● **Page excerpt**:
↓
Last year, I encountered an urban legend of videogaming for the first time, the mythical Big November. November, people had told me for years, is the busiest time of the year for gaming, a time when every publisher scrambles to release something that you, or your children, then inevitably put on the Christmas wish lists to spend the cold months inside with. Finally, after years of hearing about Big November like Nessie from the depths, I experienced it. I experienced the start of gaming season in a year in which time is essentially meaningless. It led to me playing a lot of games in rapid succession, and I didn’t like it. Yet I often see it suggested that for many people, this is the done thing.
Because two new consoles released and those tend to sell better if you simultaneously offer people some games to play on them, I played a lot of games in the span of one week, and so did my colleagues. I saw talk about a game for less than a week before people moved on to the next one, and something that released two weeks ago impossibly felt like old news already. I saw people make lists of all the games coming out in the span of a week that they wanted to get their hands on. “Get that in before Cyberpunk” was a phrase I heard often.
↑
● **Dataset records**:
↓
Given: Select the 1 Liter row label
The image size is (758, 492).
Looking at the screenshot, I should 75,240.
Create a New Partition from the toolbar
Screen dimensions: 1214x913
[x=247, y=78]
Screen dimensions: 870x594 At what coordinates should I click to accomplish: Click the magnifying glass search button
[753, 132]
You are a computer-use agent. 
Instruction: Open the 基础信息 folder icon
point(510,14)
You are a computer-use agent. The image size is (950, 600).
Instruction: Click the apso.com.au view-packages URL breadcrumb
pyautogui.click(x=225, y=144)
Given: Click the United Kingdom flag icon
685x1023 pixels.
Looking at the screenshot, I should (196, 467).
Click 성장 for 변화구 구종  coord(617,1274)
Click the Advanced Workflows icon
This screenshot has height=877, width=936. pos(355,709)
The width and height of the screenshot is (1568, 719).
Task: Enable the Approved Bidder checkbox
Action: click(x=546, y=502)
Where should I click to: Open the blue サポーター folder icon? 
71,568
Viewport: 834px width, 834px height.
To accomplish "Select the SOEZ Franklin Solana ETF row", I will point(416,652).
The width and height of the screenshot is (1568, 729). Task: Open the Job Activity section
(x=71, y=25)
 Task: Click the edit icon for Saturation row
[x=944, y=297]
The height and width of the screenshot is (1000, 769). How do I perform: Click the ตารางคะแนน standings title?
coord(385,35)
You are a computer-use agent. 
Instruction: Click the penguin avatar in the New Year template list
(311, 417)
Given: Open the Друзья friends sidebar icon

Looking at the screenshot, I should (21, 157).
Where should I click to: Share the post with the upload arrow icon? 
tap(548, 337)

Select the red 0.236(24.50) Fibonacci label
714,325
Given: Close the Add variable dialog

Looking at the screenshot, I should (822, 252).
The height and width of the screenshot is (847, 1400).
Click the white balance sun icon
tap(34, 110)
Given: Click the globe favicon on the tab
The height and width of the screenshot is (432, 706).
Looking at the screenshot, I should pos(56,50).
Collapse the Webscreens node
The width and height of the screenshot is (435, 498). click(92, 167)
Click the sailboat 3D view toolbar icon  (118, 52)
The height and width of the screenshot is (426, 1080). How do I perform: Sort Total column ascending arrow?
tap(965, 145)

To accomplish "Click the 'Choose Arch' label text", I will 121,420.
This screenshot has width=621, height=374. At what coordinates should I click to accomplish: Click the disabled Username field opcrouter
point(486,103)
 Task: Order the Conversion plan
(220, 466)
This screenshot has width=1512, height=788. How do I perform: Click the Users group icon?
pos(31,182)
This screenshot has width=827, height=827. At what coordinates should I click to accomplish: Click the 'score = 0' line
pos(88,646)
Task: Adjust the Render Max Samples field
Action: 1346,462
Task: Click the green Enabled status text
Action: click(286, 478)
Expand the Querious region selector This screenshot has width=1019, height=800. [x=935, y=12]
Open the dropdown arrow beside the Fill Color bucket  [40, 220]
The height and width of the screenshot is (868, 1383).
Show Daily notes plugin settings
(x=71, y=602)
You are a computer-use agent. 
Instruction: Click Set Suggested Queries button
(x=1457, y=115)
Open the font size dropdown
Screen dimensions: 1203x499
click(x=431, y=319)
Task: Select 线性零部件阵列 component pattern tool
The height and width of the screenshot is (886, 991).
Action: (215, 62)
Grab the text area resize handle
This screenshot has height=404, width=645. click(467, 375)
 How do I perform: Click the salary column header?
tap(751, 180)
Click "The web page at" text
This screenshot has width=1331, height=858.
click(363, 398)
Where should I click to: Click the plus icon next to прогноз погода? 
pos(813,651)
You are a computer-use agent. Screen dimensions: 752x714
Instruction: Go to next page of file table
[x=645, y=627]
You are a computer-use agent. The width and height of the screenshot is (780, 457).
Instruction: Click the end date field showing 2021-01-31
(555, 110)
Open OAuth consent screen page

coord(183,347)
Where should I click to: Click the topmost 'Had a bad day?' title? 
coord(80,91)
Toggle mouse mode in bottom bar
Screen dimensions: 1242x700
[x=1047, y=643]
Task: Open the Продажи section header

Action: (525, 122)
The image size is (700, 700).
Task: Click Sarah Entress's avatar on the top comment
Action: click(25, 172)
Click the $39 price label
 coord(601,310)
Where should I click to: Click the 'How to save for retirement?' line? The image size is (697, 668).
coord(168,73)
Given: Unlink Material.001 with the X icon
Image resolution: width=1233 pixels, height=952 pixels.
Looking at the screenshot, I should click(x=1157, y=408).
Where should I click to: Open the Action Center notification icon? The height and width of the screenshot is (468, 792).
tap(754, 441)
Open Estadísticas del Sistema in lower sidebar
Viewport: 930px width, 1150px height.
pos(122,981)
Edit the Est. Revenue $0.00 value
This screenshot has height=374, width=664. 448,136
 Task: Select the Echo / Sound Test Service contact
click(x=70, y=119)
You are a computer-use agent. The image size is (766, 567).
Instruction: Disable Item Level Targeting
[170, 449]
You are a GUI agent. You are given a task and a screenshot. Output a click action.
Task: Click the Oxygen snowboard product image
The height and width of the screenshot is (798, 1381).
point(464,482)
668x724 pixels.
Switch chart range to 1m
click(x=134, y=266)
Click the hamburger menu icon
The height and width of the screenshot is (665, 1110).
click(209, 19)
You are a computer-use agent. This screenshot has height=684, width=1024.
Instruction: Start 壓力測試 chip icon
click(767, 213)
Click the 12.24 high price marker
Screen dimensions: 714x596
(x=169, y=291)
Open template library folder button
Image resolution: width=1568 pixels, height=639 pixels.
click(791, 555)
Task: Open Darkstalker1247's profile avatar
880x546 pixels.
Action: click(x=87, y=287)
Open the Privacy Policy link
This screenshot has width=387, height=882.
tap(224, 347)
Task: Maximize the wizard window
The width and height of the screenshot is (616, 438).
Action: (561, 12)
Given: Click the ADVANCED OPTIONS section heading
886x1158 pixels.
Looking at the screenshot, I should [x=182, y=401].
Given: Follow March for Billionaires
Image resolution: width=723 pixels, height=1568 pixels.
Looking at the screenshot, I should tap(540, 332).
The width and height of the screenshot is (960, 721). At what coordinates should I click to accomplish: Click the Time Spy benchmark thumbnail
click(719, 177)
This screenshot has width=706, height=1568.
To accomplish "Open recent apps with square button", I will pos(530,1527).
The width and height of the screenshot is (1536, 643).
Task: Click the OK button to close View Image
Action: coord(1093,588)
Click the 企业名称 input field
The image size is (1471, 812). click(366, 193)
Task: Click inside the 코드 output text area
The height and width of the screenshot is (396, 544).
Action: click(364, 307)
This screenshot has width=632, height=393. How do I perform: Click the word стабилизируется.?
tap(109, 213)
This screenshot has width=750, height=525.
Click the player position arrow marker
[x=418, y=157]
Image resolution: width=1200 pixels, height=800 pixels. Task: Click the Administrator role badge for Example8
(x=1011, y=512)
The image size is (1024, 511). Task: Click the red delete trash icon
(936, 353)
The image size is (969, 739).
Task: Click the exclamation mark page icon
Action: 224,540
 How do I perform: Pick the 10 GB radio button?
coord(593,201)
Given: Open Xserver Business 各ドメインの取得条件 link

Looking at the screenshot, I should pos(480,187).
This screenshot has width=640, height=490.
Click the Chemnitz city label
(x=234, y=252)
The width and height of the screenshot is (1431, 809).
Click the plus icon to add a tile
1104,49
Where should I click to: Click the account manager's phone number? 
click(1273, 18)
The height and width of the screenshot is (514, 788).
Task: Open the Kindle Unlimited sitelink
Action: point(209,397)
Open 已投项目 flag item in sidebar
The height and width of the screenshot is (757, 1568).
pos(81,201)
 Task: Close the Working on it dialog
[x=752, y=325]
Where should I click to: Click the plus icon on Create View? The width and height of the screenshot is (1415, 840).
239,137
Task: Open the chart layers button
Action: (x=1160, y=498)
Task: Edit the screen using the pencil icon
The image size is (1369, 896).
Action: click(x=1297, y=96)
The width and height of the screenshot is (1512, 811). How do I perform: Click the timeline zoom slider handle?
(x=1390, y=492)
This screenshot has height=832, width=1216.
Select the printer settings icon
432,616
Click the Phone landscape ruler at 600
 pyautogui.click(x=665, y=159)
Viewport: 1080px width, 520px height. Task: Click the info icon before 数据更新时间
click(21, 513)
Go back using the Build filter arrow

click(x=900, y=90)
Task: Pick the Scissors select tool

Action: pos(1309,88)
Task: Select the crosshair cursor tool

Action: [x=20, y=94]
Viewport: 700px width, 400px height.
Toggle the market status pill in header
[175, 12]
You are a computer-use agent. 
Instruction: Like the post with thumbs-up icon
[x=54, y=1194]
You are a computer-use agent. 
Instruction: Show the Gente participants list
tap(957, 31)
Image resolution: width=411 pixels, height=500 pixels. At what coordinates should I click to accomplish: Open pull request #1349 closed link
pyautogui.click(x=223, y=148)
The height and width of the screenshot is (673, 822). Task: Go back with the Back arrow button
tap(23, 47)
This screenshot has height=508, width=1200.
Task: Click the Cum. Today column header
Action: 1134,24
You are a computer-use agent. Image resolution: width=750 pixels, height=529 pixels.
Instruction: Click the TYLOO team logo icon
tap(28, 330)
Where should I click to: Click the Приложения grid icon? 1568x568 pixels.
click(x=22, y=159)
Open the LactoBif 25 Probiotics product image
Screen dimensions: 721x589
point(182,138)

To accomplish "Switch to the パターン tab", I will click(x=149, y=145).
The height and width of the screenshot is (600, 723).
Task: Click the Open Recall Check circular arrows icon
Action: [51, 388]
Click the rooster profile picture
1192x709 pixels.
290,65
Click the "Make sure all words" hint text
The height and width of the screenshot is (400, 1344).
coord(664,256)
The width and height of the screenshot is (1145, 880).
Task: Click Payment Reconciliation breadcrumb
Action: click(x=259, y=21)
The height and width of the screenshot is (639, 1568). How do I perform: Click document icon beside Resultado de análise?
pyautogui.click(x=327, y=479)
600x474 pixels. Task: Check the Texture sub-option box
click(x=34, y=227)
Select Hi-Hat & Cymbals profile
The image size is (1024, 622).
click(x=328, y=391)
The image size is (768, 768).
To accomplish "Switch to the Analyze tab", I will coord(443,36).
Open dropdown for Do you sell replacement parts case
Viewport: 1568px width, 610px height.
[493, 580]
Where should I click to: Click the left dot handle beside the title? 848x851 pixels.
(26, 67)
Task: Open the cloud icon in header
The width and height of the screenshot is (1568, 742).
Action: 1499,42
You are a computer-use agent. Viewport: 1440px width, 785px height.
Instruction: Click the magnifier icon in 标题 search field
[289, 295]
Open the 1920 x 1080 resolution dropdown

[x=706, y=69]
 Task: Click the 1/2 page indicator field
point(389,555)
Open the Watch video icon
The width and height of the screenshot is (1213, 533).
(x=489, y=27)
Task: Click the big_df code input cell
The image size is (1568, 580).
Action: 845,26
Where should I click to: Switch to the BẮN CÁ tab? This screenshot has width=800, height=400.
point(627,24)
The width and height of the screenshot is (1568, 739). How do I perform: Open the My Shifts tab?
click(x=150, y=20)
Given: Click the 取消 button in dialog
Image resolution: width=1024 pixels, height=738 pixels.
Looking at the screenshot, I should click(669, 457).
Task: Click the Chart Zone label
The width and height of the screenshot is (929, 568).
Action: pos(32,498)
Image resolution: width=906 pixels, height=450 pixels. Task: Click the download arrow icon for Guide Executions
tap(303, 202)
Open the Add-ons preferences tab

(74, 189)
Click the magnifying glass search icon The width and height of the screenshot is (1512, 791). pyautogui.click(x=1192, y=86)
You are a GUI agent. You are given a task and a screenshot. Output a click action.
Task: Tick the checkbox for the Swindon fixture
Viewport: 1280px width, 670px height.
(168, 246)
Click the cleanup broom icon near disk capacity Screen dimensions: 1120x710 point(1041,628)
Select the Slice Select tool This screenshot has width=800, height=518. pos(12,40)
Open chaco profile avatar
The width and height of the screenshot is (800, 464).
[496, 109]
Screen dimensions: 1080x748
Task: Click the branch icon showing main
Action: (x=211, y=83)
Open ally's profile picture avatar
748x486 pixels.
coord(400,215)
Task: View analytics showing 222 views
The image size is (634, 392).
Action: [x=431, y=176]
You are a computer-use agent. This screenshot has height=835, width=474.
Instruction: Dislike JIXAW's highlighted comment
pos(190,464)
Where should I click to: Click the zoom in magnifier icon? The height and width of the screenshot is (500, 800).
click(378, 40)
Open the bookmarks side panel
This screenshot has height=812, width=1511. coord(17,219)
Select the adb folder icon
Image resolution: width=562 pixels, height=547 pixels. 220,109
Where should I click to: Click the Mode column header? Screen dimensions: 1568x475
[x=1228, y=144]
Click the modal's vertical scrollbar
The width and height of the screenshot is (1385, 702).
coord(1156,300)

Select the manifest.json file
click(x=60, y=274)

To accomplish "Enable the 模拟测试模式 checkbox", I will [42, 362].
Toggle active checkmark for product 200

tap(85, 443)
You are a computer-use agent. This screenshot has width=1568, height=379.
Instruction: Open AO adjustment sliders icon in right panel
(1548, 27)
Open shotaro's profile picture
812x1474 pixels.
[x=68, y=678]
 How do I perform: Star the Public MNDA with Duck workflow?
↑
● **List of tasks**:
(1) From the Big November text, answer:
(a) What had people long told the writer November is for gaming?
(b) What released that led the writer to play many games within one week?
(c) Which phrase did the writer hear often?
(2) Can you print the Big November text from the words "Because two new" through the words "I heard often."?
Nothing asked here depends on the data.

● **Solution set**:
(1)
(a) The busiest time of the year for gaming.
(b) Two new consoles.
(c) "Get that in before Cyberpunk."

(2)
Because two new consoles released and those tend to sell better if you simultaneously offer people some games to play on them, I played a lot of games in the span of one week, and so did my colleagues. I saw talk about a game for less than a week before people moved on to the next one, and something that released two weeks ago impossibly felt like old news already. I saw people make lists of all the games coming out in the span of a week that they wanted to get their hands on. “Get that in before Cyberpunk” was a phrase I heard often.